__What the task asks__: What lines in the records below include the word "will"? Return each one.

__Extracted information__:
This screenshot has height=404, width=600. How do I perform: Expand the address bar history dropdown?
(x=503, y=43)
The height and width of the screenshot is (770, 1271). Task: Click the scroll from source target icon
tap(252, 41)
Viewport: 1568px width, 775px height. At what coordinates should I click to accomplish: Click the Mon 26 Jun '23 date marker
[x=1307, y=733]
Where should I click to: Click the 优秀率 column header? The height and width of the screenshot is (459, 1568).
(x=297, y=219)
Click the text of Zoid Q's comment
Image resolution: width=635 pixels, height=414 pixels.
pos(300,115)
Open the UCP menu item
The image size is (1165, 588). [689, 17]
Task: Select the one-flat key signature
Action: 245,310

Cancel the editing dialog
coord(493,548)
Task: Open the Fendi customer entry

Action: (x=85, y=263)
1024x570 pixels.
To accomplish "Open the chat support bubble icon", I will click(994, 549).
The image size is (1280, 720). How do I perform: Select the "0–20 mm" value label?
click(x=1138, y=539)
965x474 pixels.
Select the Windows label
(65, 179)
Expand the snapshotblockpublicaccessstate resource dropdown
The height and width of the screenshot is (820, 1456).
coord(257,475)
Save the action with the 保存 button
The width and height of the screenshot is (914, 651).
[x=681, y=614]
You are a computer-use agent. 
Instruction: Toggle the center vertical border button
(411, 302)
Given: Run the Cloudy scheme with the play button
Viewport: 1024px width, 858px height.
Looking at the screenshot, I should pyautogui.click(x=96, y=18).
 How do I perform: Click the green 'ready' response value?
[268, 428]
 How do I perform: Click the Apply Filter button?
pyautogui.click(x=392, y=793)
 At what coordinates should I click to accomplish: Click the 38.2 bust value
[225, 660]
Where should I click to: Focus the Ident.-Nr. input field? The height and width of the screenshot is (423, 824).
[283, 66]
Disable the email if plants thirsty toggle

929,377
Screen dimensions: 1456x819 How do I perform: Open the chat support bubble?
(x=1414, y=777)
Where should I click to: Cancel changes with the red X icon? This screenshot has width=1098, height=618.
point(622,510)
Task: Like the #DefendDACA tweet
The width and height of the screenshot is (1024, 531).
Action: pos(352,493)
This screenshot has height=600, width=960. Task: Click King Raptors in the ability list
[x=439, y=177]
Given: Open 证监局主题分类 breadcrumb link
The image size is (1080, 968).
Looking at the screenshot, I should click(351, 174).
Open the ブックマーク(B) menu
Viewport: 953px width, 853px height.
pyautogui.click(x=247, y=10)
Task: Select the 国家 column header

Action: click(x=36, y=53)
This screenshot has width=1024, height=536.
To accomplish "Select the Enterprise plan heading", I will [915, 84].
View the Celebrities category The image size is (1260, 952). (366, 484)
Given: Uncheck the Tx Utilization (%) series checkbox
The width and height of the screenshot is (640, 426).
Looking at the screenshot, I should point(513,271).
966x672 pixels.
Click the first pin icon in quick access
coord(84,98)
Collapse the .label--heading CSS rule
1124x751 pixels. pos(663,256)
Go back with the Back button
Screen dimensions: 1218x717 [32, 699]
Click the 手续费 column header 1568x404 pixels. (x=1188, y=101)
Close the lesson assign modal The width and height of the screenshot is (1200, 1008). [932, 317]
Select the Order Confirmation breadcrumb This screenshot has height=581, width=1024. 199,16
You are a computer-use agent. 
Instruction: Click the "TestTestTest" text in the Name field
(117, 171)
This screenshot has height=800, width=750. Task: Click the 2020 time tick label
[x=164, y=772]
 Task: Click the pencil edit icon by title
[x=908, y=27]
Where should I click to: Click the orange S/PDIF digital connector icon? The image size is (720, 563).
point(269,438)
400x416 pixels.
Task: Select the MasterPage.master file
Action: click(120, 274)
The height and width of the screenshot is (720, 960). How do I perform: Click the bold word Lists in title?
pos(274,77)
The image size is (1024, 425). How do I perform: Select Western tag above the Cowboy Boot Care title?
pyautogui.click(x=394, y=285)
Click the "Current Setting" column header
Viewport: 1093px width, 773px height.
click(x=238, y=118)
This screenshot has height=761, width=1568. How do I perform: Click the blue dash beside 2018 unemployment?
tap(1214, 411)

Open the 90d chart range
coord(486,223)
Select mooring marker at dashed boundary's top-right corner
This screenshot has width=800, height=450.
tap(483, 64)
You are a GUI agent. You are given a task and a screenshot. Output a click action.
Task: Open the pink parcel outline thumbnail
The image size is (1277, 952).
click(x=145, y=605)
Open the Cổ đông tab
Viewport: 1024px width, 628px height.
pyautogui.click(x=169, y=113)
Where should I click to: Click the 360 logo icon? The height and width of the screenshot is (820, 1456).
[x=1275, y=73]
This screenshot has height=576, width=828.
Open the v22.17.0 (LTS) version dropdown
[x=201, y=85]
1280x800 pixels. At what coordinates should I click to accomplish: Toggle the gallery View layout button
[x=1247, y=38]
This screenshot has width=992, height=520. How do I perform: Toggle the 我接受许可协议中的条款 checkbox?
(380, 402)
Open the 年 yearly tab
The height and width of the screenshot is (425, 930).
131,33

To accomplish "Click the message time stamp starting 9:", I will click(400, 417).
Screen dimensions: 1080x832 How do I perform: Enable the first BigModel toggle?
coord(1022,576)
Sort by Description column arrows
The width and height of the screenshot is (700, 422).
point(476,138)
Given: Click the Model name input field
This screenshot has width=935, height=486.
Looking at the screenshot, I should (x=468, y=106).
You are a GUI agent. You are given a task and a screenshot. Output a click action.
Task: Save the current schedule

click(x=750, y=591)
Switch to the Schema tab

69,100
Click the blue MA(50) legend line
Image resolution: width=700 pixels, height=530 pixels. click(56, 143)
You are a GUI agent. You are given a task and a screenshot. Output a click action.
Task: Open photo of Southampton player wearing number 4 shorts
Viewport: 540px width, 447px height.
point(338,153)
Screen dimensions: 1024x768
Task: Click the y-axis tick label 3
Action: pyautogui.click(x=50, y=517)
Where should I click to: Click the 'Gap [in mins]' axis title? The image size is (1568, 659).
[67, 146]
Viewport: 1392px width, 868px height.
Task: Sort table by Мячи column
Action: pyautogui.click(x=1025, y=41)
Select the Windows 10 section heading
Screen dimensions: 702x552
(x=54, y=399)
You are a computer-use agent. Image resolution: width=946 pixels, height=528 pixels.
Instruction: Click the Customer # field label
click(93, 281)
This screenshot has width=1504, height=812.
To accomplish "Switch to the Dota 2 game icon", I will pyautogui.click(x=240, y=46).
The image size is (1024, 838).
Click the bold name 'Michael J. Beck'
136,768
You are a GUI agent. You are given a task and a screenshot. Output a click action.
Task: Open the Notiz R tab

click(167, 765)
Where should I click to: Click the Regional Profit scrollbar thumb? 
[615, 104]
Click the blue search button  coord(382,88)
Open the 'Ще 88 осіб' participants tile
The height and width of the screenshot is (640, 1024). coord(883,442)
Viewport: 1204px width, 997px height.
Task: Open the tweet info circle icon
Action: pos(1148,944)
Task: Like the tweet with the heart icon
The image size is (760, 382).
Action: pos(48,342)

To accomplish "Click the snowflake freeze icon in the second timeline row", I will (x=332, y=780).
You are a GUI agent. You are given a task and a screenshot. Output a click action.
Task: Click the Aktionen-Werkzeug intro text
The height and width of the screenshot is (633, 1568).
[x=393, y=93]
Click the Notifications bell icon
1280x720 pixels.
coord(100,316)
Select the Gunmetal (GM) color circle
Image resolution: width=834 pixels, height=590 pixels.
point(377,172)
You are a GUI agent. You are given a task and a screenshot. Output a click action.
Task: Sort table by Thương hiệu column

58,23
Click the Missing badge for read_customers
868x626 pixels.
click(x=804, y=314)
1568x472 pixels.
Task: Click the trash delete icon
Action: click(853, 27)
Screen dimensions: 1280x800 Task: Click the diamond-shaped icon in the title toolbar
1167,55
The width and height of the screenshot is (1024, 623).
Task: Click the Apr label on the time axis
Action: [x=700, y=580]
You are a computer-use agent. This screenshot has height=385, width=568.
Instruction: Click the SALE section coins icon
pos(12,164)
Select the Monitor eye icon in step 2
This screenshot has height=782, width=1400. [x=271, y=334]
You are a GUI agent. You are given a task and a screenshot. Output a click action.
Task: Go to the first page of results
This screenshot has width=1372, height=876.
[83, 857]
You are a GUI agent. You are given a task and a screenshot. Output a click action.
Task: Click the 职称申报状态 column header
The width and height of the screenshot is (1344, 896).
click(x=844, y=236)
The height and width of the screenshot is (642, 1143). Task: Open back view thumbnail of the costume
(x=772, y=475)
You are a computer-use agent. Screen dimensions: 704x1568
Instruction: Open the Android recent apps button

__Result below__:
To accomplish "Open the chat support bubble icon", I will click(994, 549).
To accomplish "Select the Enterprise plan heading", I will [915, 84].
To accomplish "Click the message time stamp starting 9:", I will click(400, 417).
To accomplish "Switch to the Dota 2 game icon", I will pyautogui.click(x=240, y=46).
To accomplish "Click the snowflake freeze icon in the second timeline row", I will (x=332, y=780).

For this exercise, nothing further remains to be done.